WHAT NEEDS TO BE DONE: Retype all the data word for word.

#### DATA PROVIDED ####

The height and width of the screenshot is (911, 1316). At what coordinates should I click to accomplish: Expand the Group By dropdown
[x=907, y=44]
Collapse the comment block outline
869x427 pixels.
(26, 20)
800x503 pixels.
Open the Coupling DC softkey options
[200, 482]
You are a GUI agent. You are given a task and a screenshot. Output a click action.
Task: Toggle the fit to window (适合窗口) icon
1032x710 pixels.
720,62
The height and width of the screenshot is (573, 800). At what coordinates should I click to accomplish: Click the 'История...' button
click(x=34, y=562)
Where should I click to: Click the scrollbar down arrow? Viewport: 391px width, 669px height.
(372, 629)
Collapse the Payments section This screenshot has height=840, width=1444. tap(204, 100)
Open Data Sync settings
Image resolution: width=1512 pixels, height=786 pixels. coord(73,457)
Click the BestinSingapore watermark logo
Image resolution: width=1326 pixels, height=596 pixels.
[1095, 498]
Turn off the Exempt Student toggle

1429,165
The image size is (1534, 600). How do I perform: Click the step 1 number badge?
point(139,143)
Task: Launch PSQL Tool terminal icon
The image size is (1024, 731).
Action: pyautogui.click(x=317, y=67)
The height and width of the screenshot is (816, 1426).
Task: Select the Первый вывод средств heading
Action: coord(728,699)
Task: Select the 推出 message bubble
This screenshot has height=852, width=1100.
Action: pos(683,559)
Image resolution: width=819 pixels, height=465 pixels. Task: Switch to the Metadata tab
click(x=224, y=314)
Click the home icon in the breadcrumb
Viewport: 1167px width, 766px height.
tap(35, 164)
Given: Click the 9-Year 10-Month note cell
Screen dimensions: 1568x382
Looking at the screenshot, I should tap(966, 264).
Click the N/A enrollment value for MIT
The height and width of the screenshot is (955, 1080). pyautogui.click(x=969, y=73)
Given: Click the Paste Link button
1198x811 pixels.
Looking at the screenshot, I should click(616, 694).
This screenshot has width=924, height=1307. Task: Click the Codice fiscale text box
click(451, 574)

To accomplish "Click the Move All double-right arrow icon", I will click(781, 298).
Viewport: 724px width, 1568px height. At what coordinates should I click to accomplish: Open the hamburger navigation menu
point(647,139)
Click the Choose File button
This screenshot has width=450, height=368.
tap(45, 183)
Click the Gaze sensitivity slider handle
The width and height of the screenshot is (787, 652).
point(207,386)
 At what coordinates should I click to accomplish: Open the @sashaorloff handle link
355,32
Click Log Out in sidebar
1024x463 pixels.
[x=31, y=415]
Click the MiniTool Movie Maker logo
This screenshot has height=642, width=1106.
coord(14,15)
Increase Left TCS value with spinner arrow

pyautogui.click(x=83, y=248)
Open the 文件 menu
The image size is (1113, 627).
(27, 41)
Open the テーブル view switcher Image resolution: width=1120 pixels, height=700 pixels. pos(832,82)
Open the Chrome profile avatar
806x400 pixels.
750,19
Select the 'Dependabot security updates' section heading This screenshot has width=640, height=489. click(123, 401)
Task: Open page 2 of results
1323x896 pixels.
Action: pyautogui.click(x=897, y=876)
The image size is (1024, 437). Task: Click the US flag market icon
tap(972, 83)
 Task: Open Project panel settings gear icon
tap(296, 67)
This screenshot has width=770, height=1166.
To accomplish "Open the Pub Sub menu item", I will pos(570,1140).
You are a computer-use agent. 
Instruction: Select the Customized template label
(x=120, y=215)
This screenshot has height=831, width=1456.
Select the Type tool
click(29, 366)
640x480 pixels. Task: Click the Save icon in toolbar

####

EXERCISE RESULT:
The height and width of the screenshot is (911, 1316). At what coordinates should I click to accomplish: Expand the Group By dropdown
[x=907, y=44]
Collapse the comment block outline
869x427 pixels.
(26, 20)
800x503 pixels.
Open the Coupling DC softkey options
[200, 482]
You are a GUI agent. You are given a task and a screenshot. Output a click action.
Task: Toggle the fit to window (适合窗口) icon
1032x710 pixels.
720,62
The height and width of the screenshot is (573, 800). At what coordinates should I click to accomplish: Click the 'История...' button
click(x=34, y=562)
Where should I click to: Click the scrollbar down arrow? Viewport: 391px width, 669px height.
(372, 629)
Collapse the Payments section This screenshot has height=840, width=1444. tap(204, 100)
Open Data Sync settings
Image resolution: width=1512 pixels, height=786 pixels. coord(73,457)
Click the BestinSingapore watermark logo
Image resolution: width=1326 pixels, height=596 pixels.
[1095, 498]
Turn off the Exempt Student toggle

1429,165
The image size is (1534, 600). How do I perform: Click the step 1 number badge?
point(139,143)
Task: Launch PSQL Tool terminal icon
The image size is (1024, 731).
Action: pyautogui.click(x=317, y=67)
The height and width of the screenshot is (816, 1426).
Task: Select the Первый вывод средств heading
Action: coord(728,699)
Task: Select the 推出 message bubble
This screenshot has height=852, width=1100.
Action: pos(683,559)
Image resolution: width=819 pixels, height=465 pixels. Task: Switch to the Metadata tab
click(x=224, y=314)
Click the home icon in the breadcrumb
Viewport: 1167px width, 766px height.
tap(35, 164)
Given: Click the 9-Year 10-Month note cell
Screen dimensions: 1568x382
Looking at the screenshot, I should tap(966, 264).
Click the N/A enrollment value for MIT
The height and width of the screenshot is (955, 1080). pyautogui.click(x=969, y=73)
Given: Click the Paste Link button
1198x811 pixels.
Looking at the screenshot, I should click(616, 694).
This screenshot has width=924, height=1307. Task: Click the Codice fiscale text box
click(451, 574)

To accomplish "Click the Move All double-right arrow icon", I will click(781, 298).
Viewport: 724px width, 1568px height. At what coordinates should I click to accomplish: Open the hamburger navigation menu
point(647,139)
Click the Choose File button
This screenshot has width=450, height=368.
tap(45, 183)
Click the Gaze sensitivity slider handle
The width and height of the screenshot is (787, 652).
point(207,386)
 At what coordinates should I click to accomplish: Open the @sashaorloff handle link
355,32
Click Log Out in sidebar
1024x463 pixels.
[x=31, y=415]
Click the MiniTool Movie Maker logo
This screenshot has height=642, width=1106.
coord(14,15)
Increase Left TCS value with spinner arrow

pyautogui.click(x=83, y=248)
Open the 文件 menu
The image size is (1113, 627).
(27, 41)
Open the テーブル view switcher Image resolution: width=1120 pixels, height=700 pixels. pos(832,82)
Open the Chrome profile avatar
806x400 pixels.
750,19
Select the 'Dependabot security updates' section heading This screenshot has width=640, height=489. click(123, 401)
Task: Open page 2 of results
1323x896 pixels.
Action: pyautogui.click(x=897, y=876)
The image size is (1024, 437). Task: Click the US flag market icon
tap(972, 83)
 Task: Open Project panel settings gear icon
tap(296, 67)
This screenshot has width=770, height=1166.
To accomplish "Open the Pub Sub menu item", I will pos(570,1140).
You are a computer-use agent. 
Instruction: Select the Customized template label
(x=120, y=215)
This screenshot has height=831, width=1456.
Select the Type tool
click(29, 366)
640x480 pixels. Task: Click the Save icon in toolbar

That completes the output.